> [Data for processing]
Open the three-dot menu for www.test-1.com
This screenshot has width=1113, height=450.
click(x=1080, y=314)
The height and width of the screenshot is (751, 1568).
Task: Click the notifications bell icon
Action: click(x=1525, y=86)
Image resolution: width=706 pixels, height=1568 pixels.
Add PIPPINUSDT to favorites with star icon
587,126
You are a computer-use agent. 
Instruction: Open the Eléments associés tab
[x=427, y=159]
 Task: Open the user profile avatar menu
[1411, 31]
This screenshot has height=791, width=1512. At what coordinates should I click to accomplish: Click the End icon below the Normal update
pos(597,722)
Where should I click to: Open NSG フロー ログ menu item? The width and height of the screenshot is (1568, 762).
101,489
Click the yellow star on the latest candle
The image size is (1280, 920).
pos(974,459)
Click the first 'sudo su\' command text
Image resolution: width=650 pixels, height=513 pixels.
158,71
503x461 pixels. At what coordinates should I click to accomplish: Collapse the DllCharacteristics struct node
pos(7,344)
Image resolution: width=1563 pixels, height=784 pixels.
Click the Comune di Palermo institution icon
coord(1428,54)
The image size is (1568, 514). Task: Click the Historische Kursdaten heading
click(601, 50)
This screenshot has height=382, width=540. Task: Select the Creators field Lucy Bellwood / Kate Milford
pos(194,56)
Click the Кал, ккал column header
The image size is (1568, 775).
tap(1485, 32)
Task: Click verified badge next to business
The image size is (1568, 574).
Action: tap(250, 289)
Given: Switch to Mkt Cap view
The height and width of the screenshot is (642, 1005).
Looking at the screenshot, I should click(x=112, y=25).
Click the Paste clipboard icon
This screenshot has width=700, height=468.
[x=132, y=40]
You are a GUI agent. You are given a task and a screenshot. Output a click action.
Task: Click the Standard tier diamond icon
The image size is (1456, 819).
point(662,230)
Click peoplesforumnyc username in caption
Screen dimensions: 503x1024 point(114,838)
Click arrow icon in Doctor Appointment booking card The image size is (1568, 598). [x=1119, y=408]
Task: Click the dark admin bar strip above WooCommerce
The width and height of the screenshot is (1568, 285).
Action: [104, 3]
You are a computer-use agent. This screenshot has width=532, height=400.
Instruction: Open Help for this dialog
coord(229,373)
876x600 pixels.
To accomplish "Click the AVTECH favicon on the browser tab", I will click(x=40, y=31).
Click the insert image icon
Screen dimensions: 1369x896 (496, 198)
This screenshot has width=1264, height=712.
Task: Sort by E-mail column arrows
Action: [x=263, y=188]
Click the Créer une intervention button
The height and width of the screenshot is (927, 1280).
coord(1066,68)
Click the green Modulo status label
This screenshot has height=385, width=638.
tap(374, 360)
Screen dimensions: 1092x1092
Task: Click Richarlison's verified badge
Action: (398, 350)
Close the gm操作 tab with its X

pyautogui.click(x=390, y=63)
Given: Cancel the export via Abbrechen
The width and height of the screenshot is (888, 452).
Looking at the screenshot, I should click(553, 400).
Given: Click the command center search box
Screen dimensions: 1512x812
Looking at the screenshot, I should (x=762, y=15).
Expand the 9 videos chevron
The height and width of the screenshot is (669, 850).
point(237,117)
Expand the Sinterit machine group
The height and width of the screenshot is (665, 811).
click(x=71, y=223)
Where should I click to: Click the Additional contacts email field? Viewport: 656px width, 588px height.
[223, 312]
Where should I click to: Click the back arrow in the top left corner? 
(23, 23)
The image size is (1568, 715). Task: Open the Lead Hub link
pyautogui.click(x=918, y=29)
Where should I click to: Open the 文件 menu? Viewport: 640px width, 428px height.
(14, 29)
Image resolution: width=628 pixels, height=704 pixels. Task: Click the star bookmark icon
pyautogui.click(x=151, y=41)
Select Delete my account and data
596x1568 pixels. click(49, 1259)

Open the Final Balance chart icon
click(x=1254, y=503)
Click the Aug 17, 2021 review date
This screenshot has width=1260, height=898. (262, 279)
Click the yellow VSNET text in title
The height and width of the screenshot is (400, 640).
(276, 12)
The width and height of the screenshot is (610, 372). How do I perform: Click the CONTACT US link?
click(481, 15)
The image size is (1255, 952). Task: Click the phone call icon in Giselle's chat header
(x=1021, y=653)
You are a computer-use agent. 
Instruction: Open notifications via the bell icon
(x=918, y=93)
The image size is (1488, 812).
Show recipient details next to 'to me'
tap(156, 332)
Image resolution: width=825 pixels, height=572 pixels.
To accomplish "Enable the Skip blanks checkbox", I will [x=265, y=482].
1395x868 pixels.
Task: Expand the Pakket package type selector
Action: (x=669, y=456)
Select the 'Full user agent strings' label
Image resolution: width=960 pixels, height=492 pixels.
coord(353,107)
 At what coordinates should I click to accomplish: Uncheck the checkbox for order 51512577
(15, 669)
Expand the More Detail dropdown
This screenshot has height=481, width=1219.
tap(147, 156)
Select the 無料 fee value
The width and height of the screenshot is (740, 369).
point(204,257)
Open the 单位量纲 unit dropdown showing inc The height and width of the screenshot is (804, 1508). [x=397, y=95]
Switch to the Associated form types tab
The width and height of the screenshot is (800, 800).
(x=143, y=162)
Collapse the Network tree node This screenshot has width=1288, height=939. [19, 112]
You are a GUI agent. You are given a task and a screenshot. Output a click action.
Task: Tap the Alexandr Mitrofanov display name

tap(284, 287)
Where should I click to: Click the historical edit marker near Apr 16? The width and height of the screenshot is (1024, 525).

> [Task to carry out] Every line of the listing above is to be set down again without any change.

> [Solution]
Open the three-dot menu for www.test-1.com
This screenshot has width=1113, height=450.
click(x=1080, y=314)
The height and width of the screenshot is (751, 1568).
Task: Click the notifications bell icon
Action: click(x=1525, y=86)
Image resolution: width=706 pixels, height=1568 pixels.
Add PIPPINUSDT to favorites with star icon
587,126
You are a computer-use agent. 
Instruction: Open the Eléments associés tab
[x=427, y=159]
 Task: Open the user profile avatar menu
[1411, 31]
This screenshot has height=791, width=1512. At what coordinates should I click to accomplish: Click the End icon below the Normal update
pos(597,722)
Where should I click to: Open NSG フロー ログ menu item? The width and height of the screenshot is (1568, 762).
101,489
Click the yellow star on the latest candle
The image size is (1280, 920).
pos(974,459)
Click the first 'sudo su\' command text
Image resolution: width=650 pixels, height=513 pixels.
158,71
503x461 pixels. At what coordinates should I click to accomplish: Collapse the DllCharacteristics struct node
pos(7,344)
Image resolution: width=1563 pixels, height=784 pixels.
Click the Comune di Palermo institution icon
coord(1428,54)
The image size is (1568, 514). Task: Click the Historische Kursdaten heading
click(601, 50)
This screenshot has height=382, width=540. Task: Select the Creators field Lucy Bellwood / Kate Milford
pos(194,56)
Click the Кал, ккал column header
The image size is (1568, 775).
tap(1485, 32)
Task: Click verified badge next to business
The image size is (1568, 574).
Action: tap(250, 289)
Given: Switch to Mkt Cap view
The height and width of the screenshot is (642, 1005).
Looking at the screenshot, I should click(x=112, y=25).
Click the Paste clipboard icon
This screenshot has width=700, height=468.
[x=132, y=40]
You are a GUI agent. You are given a task and a screenshot. Output a click action.
Task: Click the Standard tier diamond icon
The image size is (1456, 819).
point(662,230)
Click peoplesforumnyc username in caption
Screen dimensions: 503x1024 point(114,838)
Click arrow icon in Doctor Appointment booking card The image size is (1568, 598). [x=1119, y=408]
Task: Click the dark admin bar strip above WooCommerce
The width and height of the screenshot is (1568, 285).
Action: [104, 3]
You are a computer-use agent. This screenshot has width=532, height=400.
Instruction: Open Help for this dialog
coord(229,373)
876x600 pixels.
To accomplish "Click the AVTECH favicon on the browser tab", I will click(x=40, y=31).
Click the insert image icon
Screen dimensions: 1369x896 (496, 198)
This screenshot has width=1264, height=712.
Task: Sort by E-mail column arrows
Action: [x=263, y=188]
Click the Créer une intervention button
The height and width of the screenshot is (927, 1280).
coord(1066,68)
Click the green Modulo status label
This screenshot has height=385, width=638.
tap(374, 360)
Screen dimensions: 1092x1092
Task: Click Richarlison's verified badge
Action: (398, 350)
Close the gm操作 tab with its X

pyautogui.click(x=390, y=63)
Given: Cancel the export via Abbrechen
The width and height of the screenshot is (888, 452).
Looking at the screenshot, I should click(553, 400).
Given: Click the command center search box
Screen dimensions: 1512x812
Looking at the screenshot, I should (x=762, y=15).
Expand the 9 videos chevron
The height and width of the screenshot is (669, 850).
point(237,117)
Expand the Sinterit machine group
The height and width of the screenshot is (665, 811).
click(x=71, y=223)
Where should I click to: Click the Additional contacts email field? Viewport: 656px width, 588px height.
[223, 312]
Where should I click to: Click the back arrow in the top left corner? 
(23, 23)
The image size is (1568, 715). Task: Open the Lead Hub link
pyautogui.click(x=918, y=29)
Where should I click to: Open the 文件 menu? Viewport: 640px width, 428px height.
(14, 29)
Image resolution: width=628 pixels, height=704 pixels. Task: Click the star bookmark icon
pyautogui.click(x=151, y=41)
Select Delete my account and data
596x1568 pixels. click(49, 1259)

Open the Final Balance chart icon
click(x=1254, y=503)
Click the Aug 17, 2021 review date
This screenshot has width=1260, height=898. (262, 279)
Click the yellow VSNET text in title
The height and width of the screenshot is (400, 640).
(276, 12)
The width and height of the screenshot is (610, 372). How do I perform: Click the CONTACT US link?
click(481, 15)
The image size is (1255, 952). Task: Click the phone call icon in Giselle's chat header
(x=1021, y=653)
You are a computer-use agent. 
Instruction: Open notifications via the bell icon
(x=918, y=93)
The image size is (1488, 812).
Show recipient details next to 'to me'
tap(156, 332)
Image resolution: width=825 pixels, height=572 pixels.
To accomplish "Enable the Skip blanks checkbox", I will [x=265, y=482].
1395x868 pixels.
Task: Expand the Pakket package type selector
Action: (x=669, y=456)
Select the 'Full user agent strings' label
Image resolution: width=960 pixels, height=492 pixels.
coord(353,107)
 At what coordinates should I click to accomplish: Uncheck the checkbox for order 51512577
(15, 669)
Expand the More Detail dropdown
This screenshot has height=481, width=1219.
tap(147, 156)
Select the 無料 fee value
The width and height of the screenshot is (740, 369).
point(204,257)
Open the 单位量纲 unit dropdown showing inc The height and width of the screenshot is (804, 1508). [x=397, y=95]
Switch to the Associated form types tab
The width and height of the screenshot is (800, 800).
(x=143, y=162)
Collapse the Network tree node This screenshot has width=1288, height=939. [19, 112]
You are a GUI agent. You are given a task and a screenshot. Output a click action.
Task: Tap the Alexandr Mitrofanov display name

tap(284, 287)
Where should I click to: Click the historical edit marker near Apr 16? The width and height of the screenshot is (1024, 525).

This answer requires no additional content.